Repeat exactly, and only, the lines of the entries below from the one with "Focus the Enter Client ID field" through the one with "Click the Records Returned column header", both ends included.
---- Data for this task
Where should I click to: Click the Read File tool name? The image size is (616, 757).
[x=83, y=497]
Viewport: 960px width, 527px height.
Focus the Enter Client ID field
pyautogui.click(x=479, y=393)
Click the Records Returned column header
--------
---- Data for this task
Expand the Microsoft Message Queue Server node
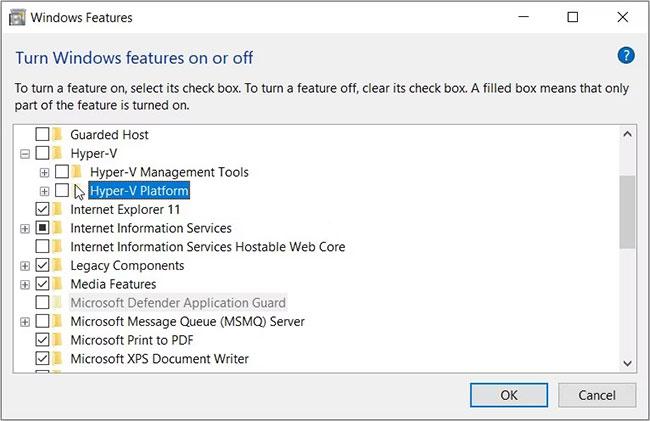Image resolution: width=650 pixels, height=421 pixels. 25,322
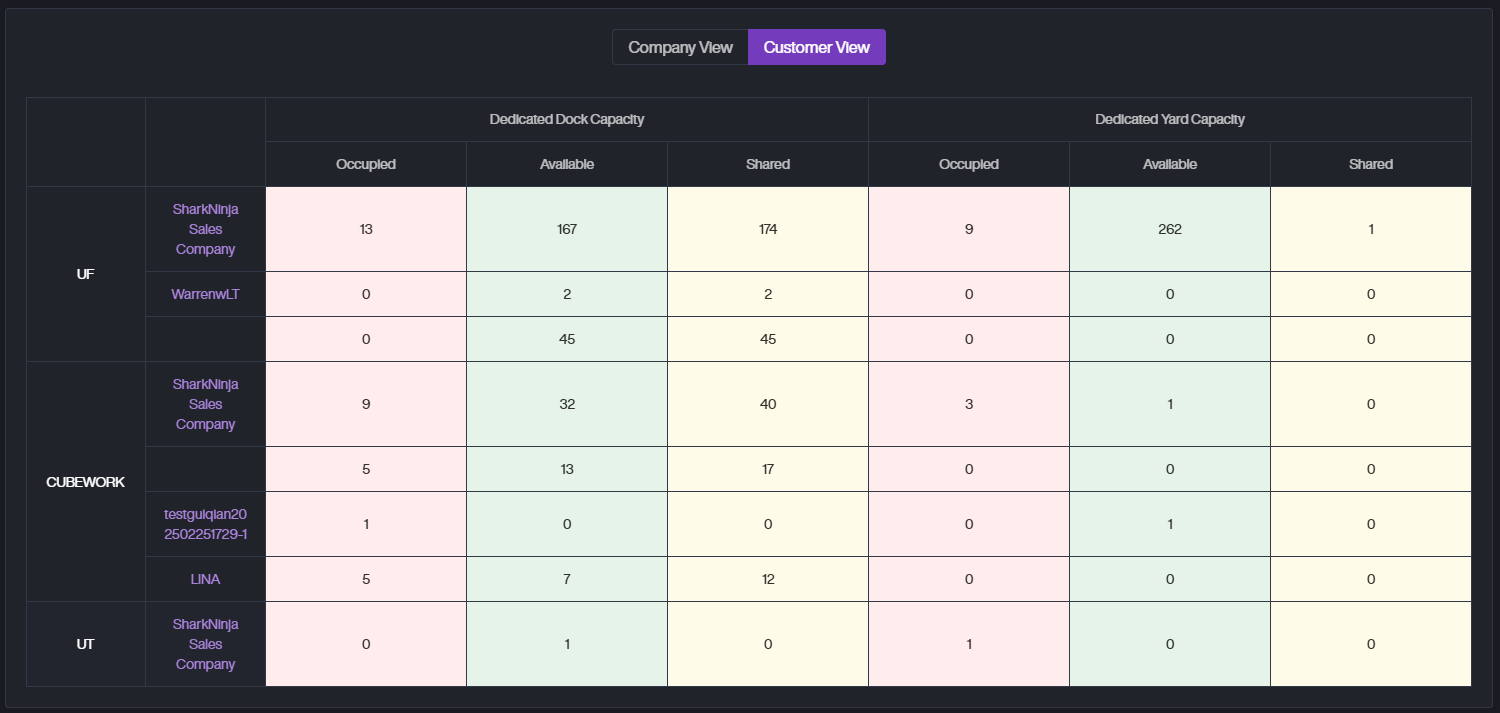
--------
---- Data for this task
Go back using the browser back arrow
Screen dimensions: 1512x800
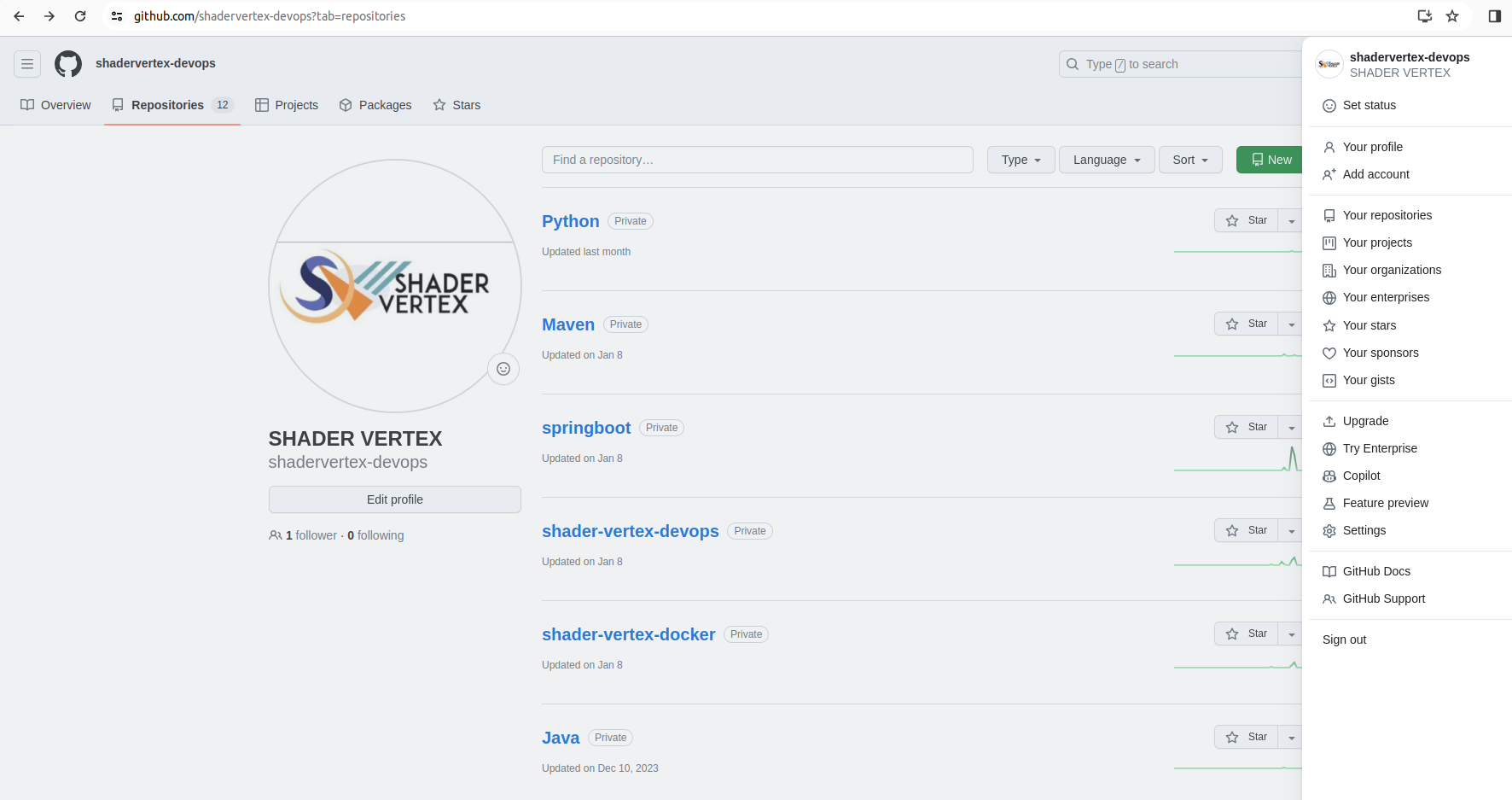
--------
- _Written solution_
Focus the Enter Client ID field
pyautogui.click(x=479, y=393)
Click the Records Returned column header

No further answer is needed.